Violent street protests shook southern Ivory Coast for a fourth day yesterday as many supporters of President Laurent Gbagbo ignored his call to return home and demanded the UN be punished after a fatal battle involving UN peacekeepers.
Peacekeepers fired tear gas grenades to keep back hundreds of angry young men outside UN headquarters in Abidjan, the country's main city. Ivory Coast is still split between government and rebel-held zones despite peace deals to end a 2002-2003 civil war.
Shops, schools and banks remained closed in the city center although life began returning to normal in some outlying areas after Gbagbo called on protesters late on Wednesday to leave the streets and said workers should return to their jobs.
Gbagbo made his declaration in a signed communique after an emergency meeting with Nigerian President Olusegun Obasanjo, UN Ivory Coast chief Pierre Schori and others. But pro-Gbagbo youth leaders said that the declaration should have punished the UN for a Wednesday battle with gunmen in a western town that left four Ivorians dead.
"We're going to continue to protest because the communique wasn't satisfactory. Pierre Schori killed Ivorians, but he wasn't sanctioned," said Eugene Djue, a prominent member of the youth group Young Patriots.
The unrest first erupted on Monday after a UN-backed international mediation group recommended that parliament's expired mandate not be renewed. Gbagbo is leading a one-year government of national unity that has diminished his executive powers.
The parliament, filled with his supporters, is viewed as Gbagbo's last bastion of power, and the decision angered youth activists and the president's backers, who sent their followers into streets. The UN has so far bore the brunt of the protesters' ire.
Wednesday's post-meeting communique also attempted to correct widespread confusion over the mediators' technical language, which many Ivorians believed was an attempt by an outside body to dissolve parliament and direct Ivorian affairs -- bringing back memories of the colonial period that ended in 1960.
In Wednesday's violence, Bangladeshi troops stationed in the government-held town of Guiglo exchanged fire with attackers trying to enter their compound before an evacuation of all UN employees -- between 200 and 300 people -- from the town, UN military observer Captain Gilles Combarieu said.
UN force spokeswoman Margherita Amodeo said four people, who were not UN staff, were killed in the gunfight.
A doctor at Guiglo's main hospital said two dead bodies with bullet wounds lay in the morgue and there were reports of three more corpses in Guiglo's streets.

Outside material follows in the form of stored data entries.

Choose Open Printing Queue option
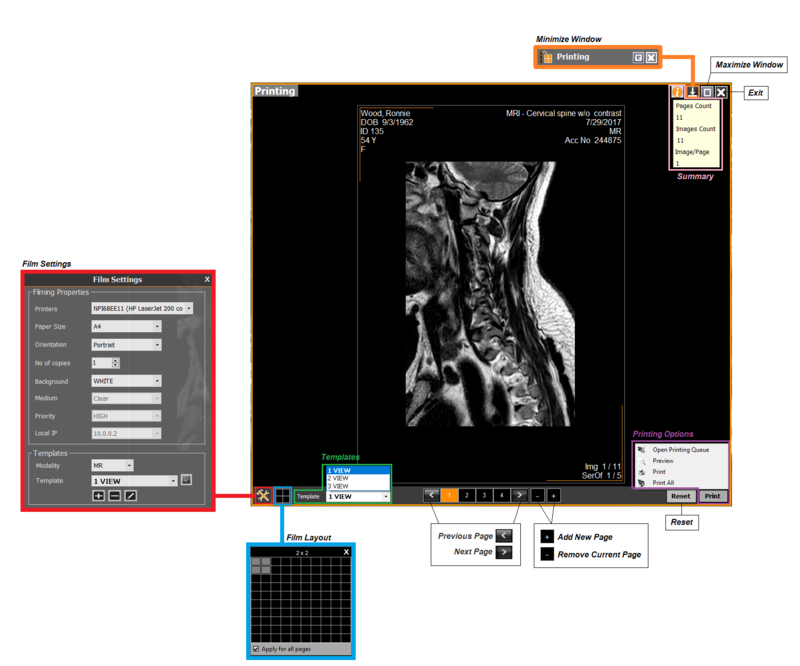Screen dimensions: 800x666 (x=680, y=450)
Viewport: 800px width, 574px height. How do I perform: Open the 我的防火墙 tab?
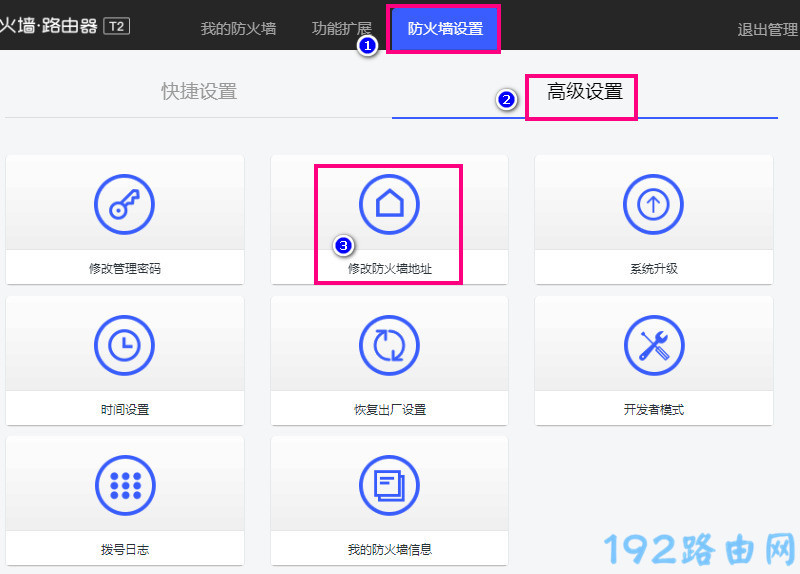pos(238,29)
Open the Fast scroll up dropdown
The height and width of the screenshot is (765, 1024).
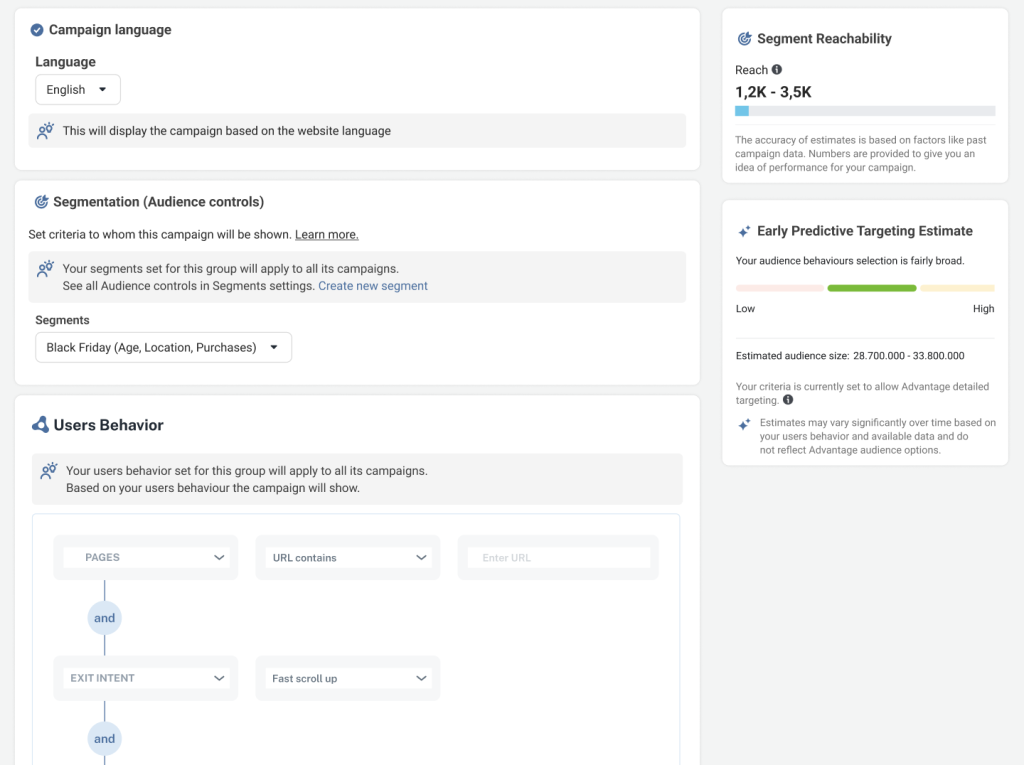pyautogui.click(x=348, y=678)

Ten others had been treated for gunshot wounds, the doctor said.
Combarieu said about 70 UN peacekeepers stationed at the nearby town of Douekue were also being evacuated on Wednesday, while in the main UN headquarters in Abidjan, peacekeepers fired into the air and used tear gas to keep about 1,000 protesters at bay.
Elsewhere in the government-held south, Gbagbo supporters blocked streets with burning tires and stopped vehicles traveling on the road to the international airport.